■ **TEXT SEGMENT**
________________________
Critical Services Suffering in BC’s So-Called Great Economy

BC Liberal spin hides less-than-stellar performance on health, education, and more.

By Bill Tieleman 23 Aug 2016 | TheTyee.ca

Bill Tieleman is a former NDP strategist whose clients include unions and businesses in the resource and public sector. Tieleman is a regular Tyee contributor who writes a column on B.C. politics every Tuesday in 24 Hours newspaper. E-mail him at weststar@telus.net or visit his blog.

“No government in BC history has invested more in health care, education, and other front-line services than Today’s BC Liberals.” – BC Liberal Party website

If British Columbia’s economy is doing so well – as Premier Christy Clark constantly claims – then why are health care, education and other services suffering?

B.C. lags behind the Canadian national average and most provinces on wait times for several key surgical procedures.

For hip replacement, knee replacement, cataract surgery and radiation therapy, B.C. is behind the average across Canada.

And for the first three, B.C. does not meet the national benchmark established by the Canadian Institute for Health Information, an independent non-profit organization.

Emergency room wait times in the province are also significant – on Sunday afternoon 90 per cent of patients would wait three hours and 10 minutes to see a doctor at Vancouver General Hospital, the region’s biggest facility. Last Sunday evening, that wait was four hours.

Remarkably, B.C. is the only province forcing residents to pay Medical Services Plan premiums – an additional tax that disproportionately hits middle income earners.

With the province collecting $2.5 billion a year, the BC Liberals changed MSP premiums in this year’s budget to exempt children and reduce premiums for single parents and those making less than $42,000 a year.

But to cover that lost income, Finance Minister Mike de Jong actually increased MSP premiums for couples making over $45,000 a year and for senior couples earning over $51,000 a year – by a significant $240 annually.

And whether you make $45,000 or $4.5 million, you still pay the same MSP premiums.

While some employers – particularly in unionized workplaces – pay the MSP premiums as part of taxable worker benefits, most B.C. employees have to pay MSP themselves.

Clark herself recently said of MSP premiums: “It’s not progressive. It’s complicated. And it’s another burden that we put on families. Unfortunately, it’s turned out to be a very complicated thing to try and change, which I guess is why no government has ever done it or never really tried.”

The premier obviously is only referring to B.C., not the other nine provinces without MSP premiums. And it’s the BC Liberals who more than doubled MSP rates since 2001.

But that cash infusion hasn’t helped wait times. The Canadian Institute for Health Information reports that in 2015, B.C. lagged behind national averages considerably.

On hip replacement, BC was at 61 per cent of the benchmark 90 per cent level while the national average was 81 per cent; on knee replacement B.C. was at 47 per cent compared to 77 per cent across Canada; for cataracts B.C. was at 64 per cent versus 76 per cent, and even radiation therapy was at 93 per cent against 98 per cent countrywide.
________________________
■ **EXTRACTED RECORDS**
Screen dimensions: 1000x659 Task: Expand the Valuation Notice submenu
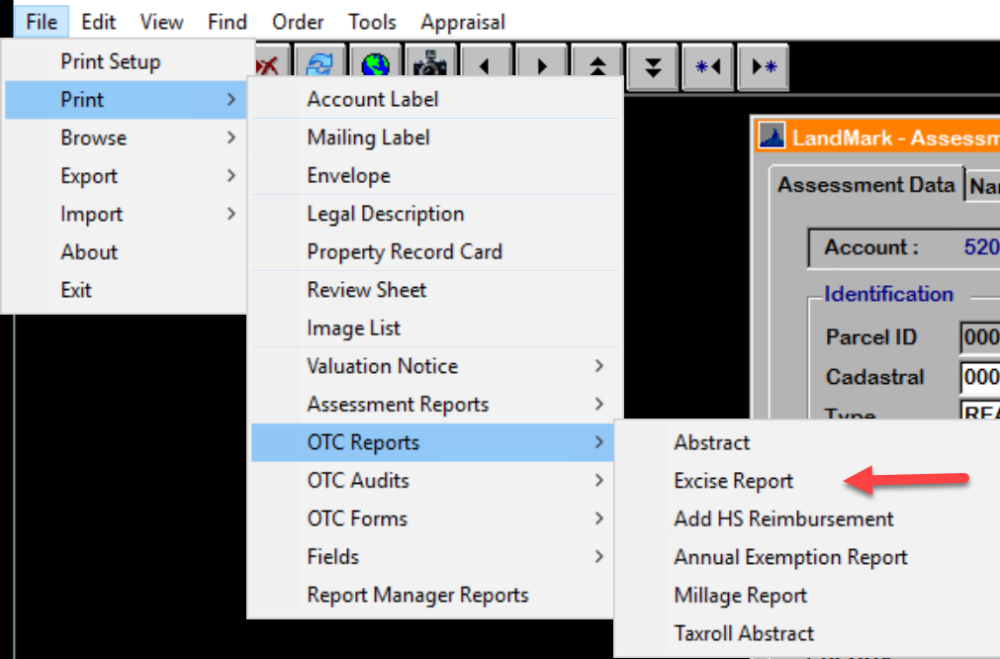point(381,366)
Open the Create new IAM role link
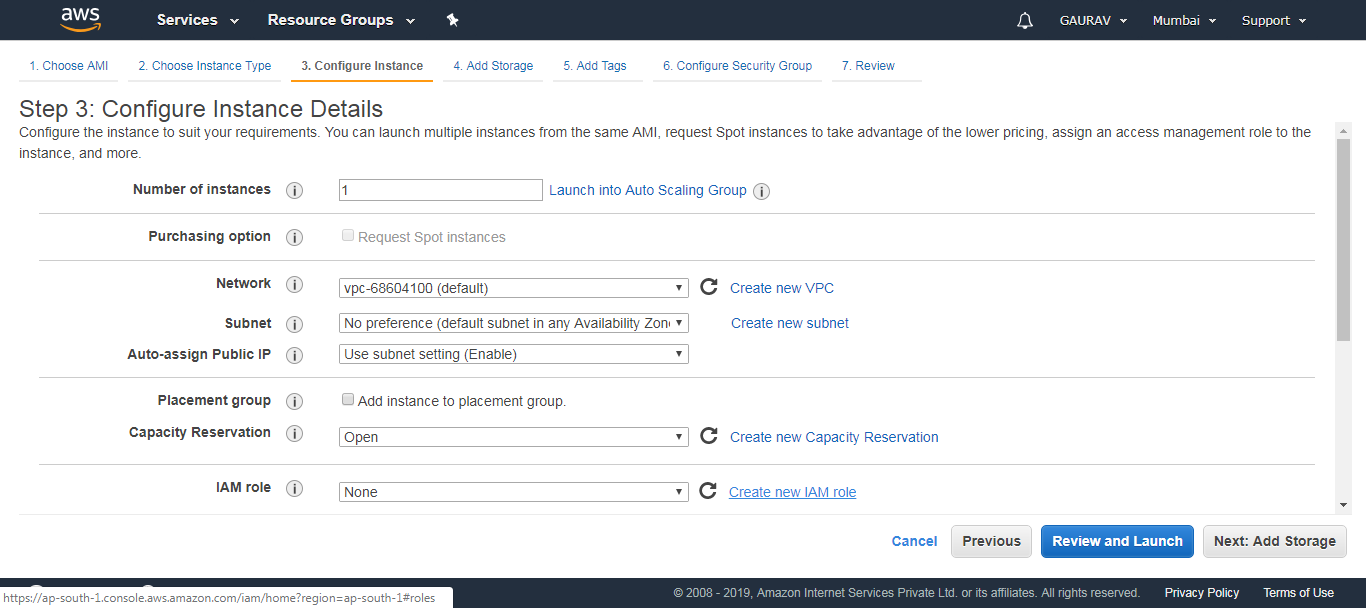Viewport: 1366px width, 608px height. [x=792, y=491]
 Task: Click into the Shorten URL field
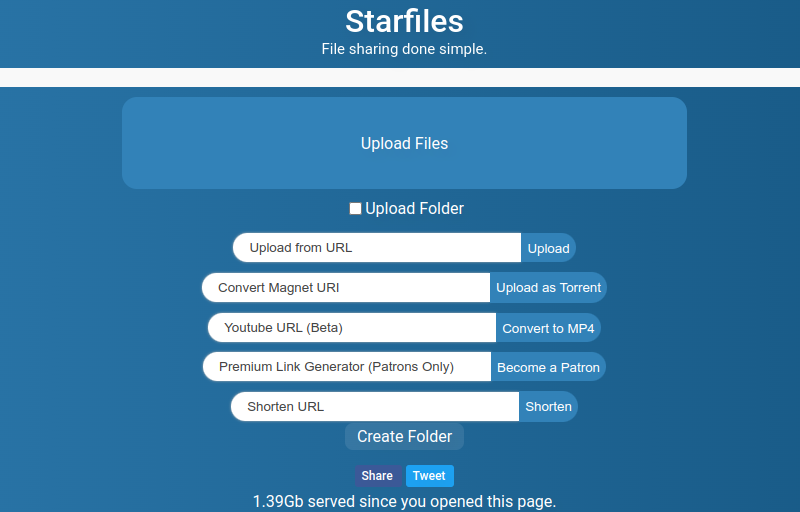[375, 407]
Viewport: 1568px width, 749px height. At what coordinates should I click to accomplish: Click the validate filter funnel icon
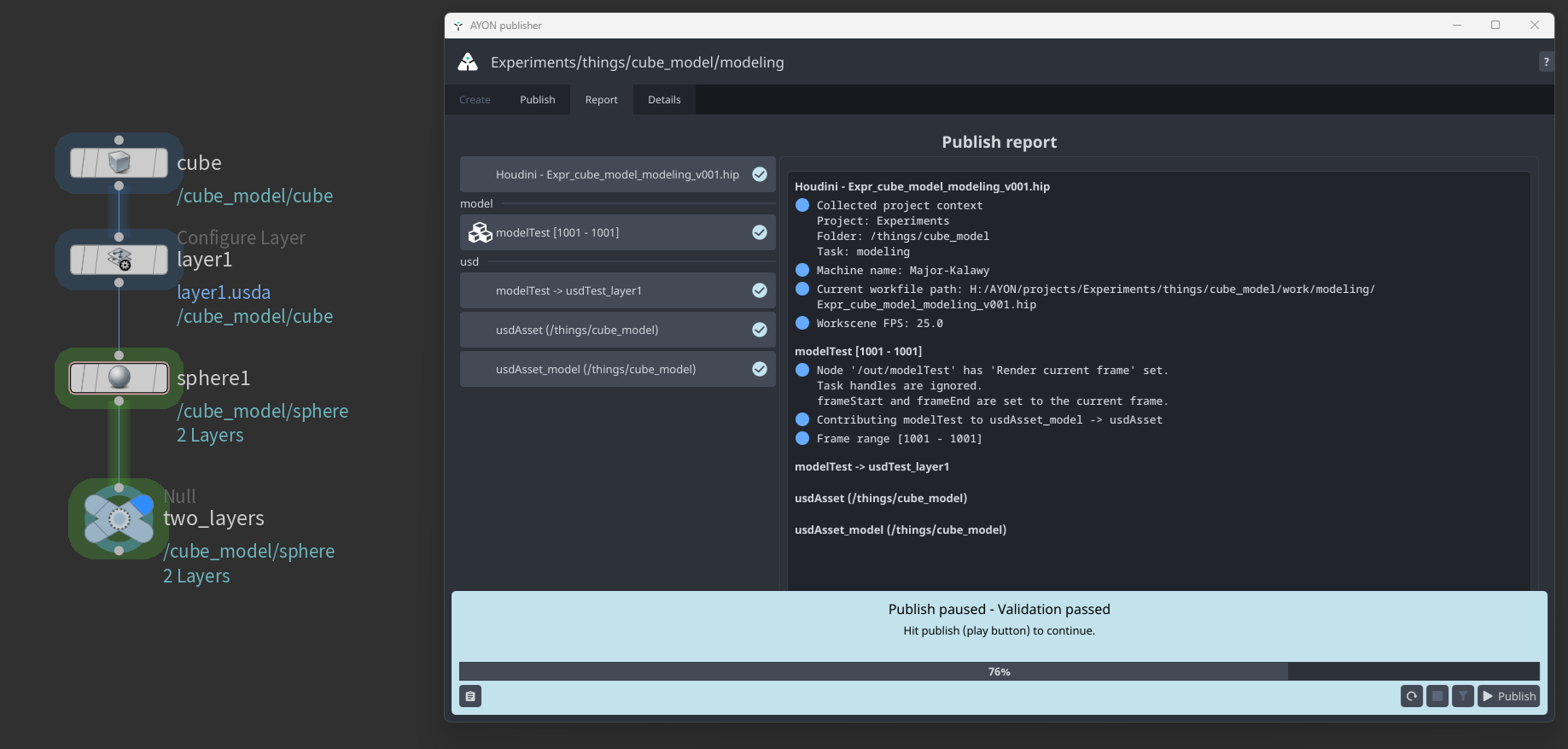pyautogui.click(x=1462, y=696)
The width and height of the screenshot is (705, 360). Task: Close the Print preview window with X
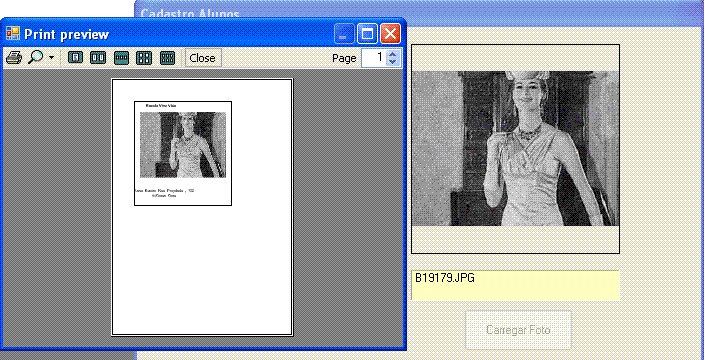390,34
________________________
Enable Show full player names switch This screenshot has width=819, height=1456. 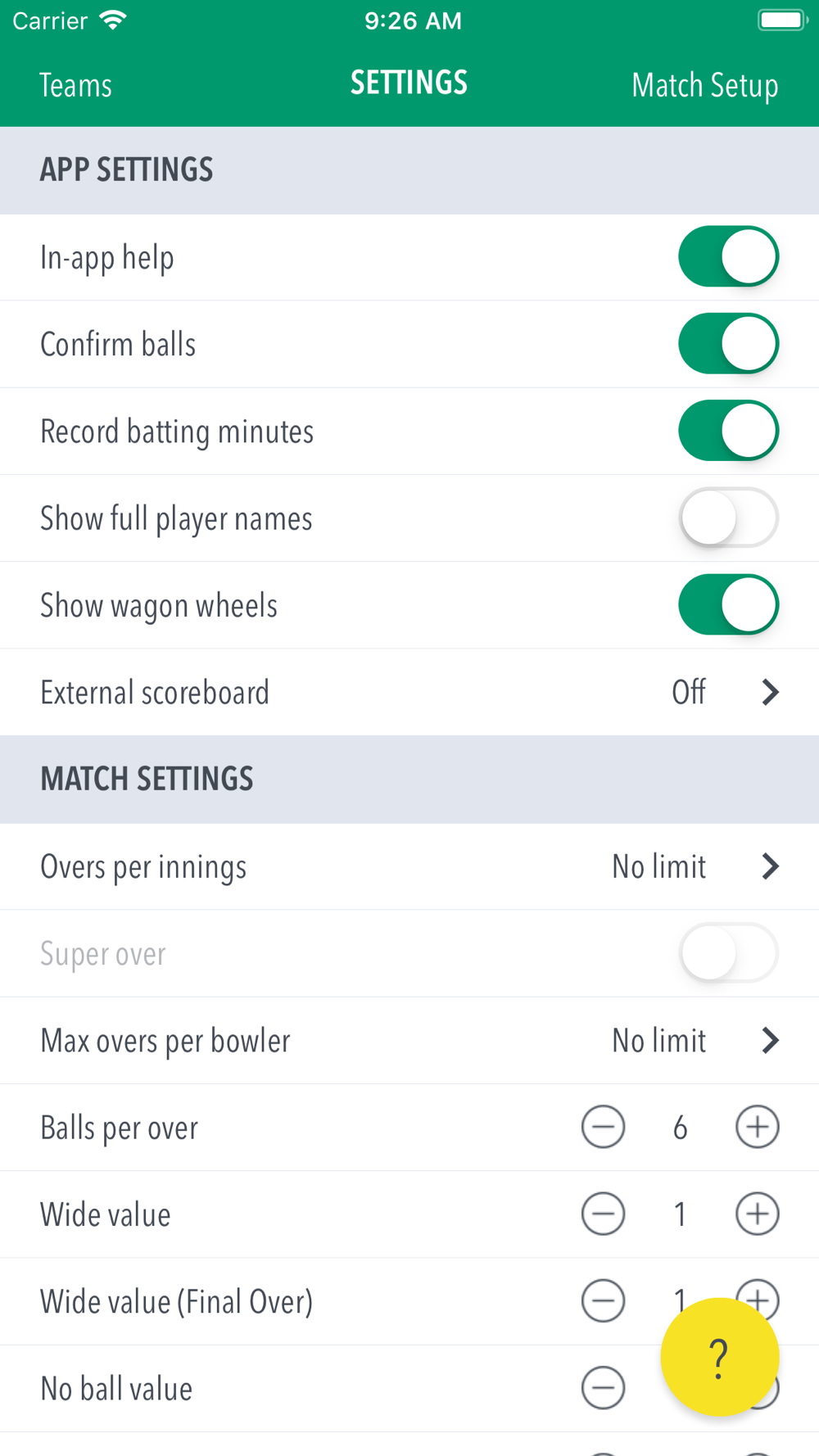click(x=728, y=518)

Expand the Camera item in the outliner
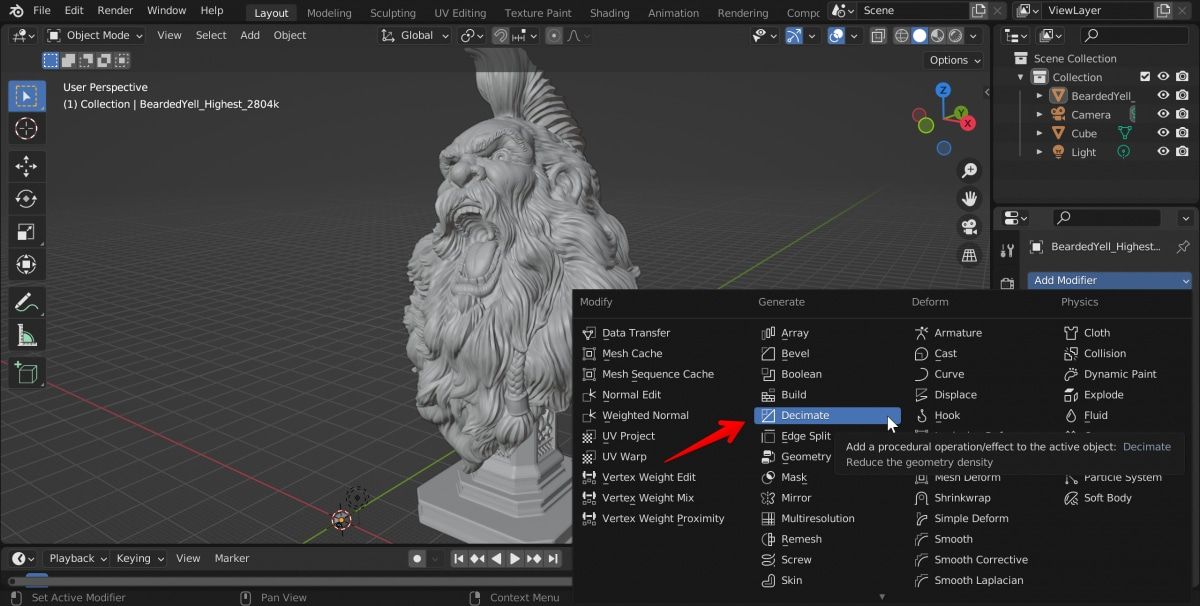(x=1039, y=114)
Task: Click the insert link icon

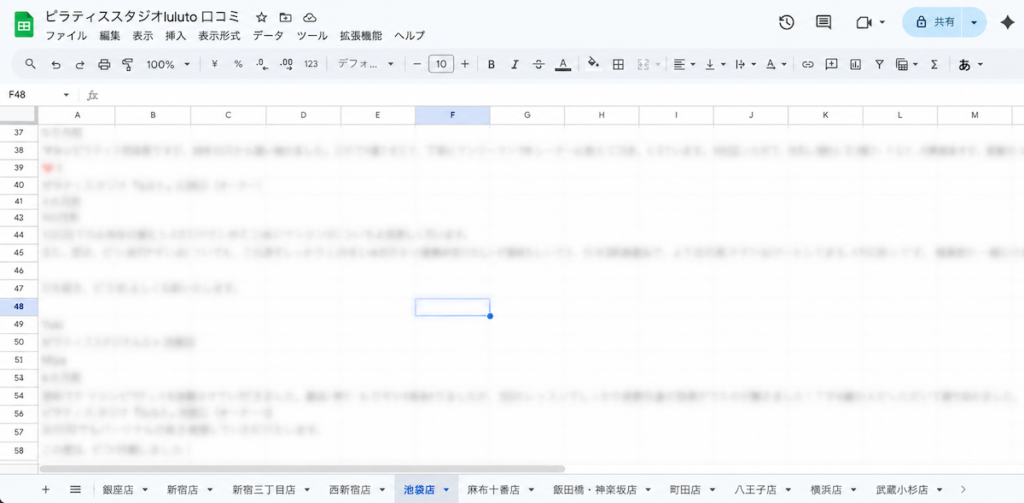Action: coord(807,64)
________________________
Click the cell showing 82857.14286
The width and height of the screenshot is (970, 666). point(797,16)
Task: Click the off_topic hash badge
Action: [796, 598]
________________________
■ **WHAT TO DO**
1. Answer these questions from the column on BC public services:
(a) How much does the province collect each year from MSP premiums?
(b) By how much did MSP premiums rise each year for couples earning over $45,000?
(c) In 2015, what was B.C.'s figure for knee replacement, and what was the figure across Canada?
2. Shorten the paragraph in the column on BC public services that begins "But to cover that lost income" into one sentence, keeping its main facts.
3. Write what comes next in the column on BC public services, picking up after its final paragraph.

■ **REPLIES**
1.
(a) $2.5 billion a year.
(b) $240 a year.
(c) B.C. was at 47 per cent, and the figure across Canada was 77 per cent.

2. To offset the lost revenue, Finance Minister Mike de Jong raised MSP premiums by $240 a year for couples earning over $45,000 and for senior couples earning over $51,000.

3.
Only on hip fracture repairs was B.C. ahead of the Canadian average, at 91 per cent over 87 per cent nationally.

On education, if B.C. is investing so much, why have 256 schools been closed throughout the province in the past 14 years and 98 of those since 2010, according to the BC Teachers’ Federation?

Vancouver’s school board decides this year if it will close 12 schools, all but one on the east side, because it is under pressure from BC Liberal Education Minister Mike Bernier to balance its budget by achieving an arbitrary 95 per cent occupancy level in all schools.

And why have the BC Liberals raised private school funding by 66 per cent since 2005 while public schools got only a 19 per cent increase?

That’s one reason why private school enrolment jumped by 15,000 students since 2005 while public schools dropped by 60,000.

And it’s the proverbial vicious cycle: as public school funding fails to meet needs, programs and resources are cut and class size rises – and more parents send their kids to private schools, even with tuitions of up to $21,000 a year.

As for the BC Liberals’ investment in “other front-line services” – just ask people with disabilities how much their benefits have increased in the past nine years. The answer is zero.

In September, a very modest $77 a month increase will finally take place – but for about 35,000 people with disabilities who were receiving a monthly transit pass, the B.C. government will claw back most of the increase by now charging for the pass.

That will leave them with just a $25 monthly benefit hike after nine years without one.

This month 16-year-old Gwynevere Staddon died of a suspected drug overdose in a Port Moody coffee shop washroom – another likely victim of fentanyl mixed with heroin.

Staddon’s grieving family said their daughter wanted to kick the drug, but B.C. has lengthy waiting lists for rehabilitation and they could not afford a private clinic with costs up to $50,000.

“Either you have to pay a lot of money, or wait. And the waiting list is at least four to six months, which, during that time, every day there’s two people being killed,” said her mother Veronica, referring to the number of people who’ve died in B.C. so far this year of illicit-drug overdoses: 371.

And Mary Ellen Turpel-Lafond, B.C.’s independent Representative for Children and Youth, called Staddon’s death “a heartbreaking nightmare” that could have been prevented.

“This is a tragic case of a family that reached out for support and saw their daughter slipping away from them — and unfortunately was not given the support they needed,” Turpel-Lafond said, noting that her office had tried to help the family find treatment.

“This was a death that should not have happened. This was a tragedy that could have been prevented,” she said.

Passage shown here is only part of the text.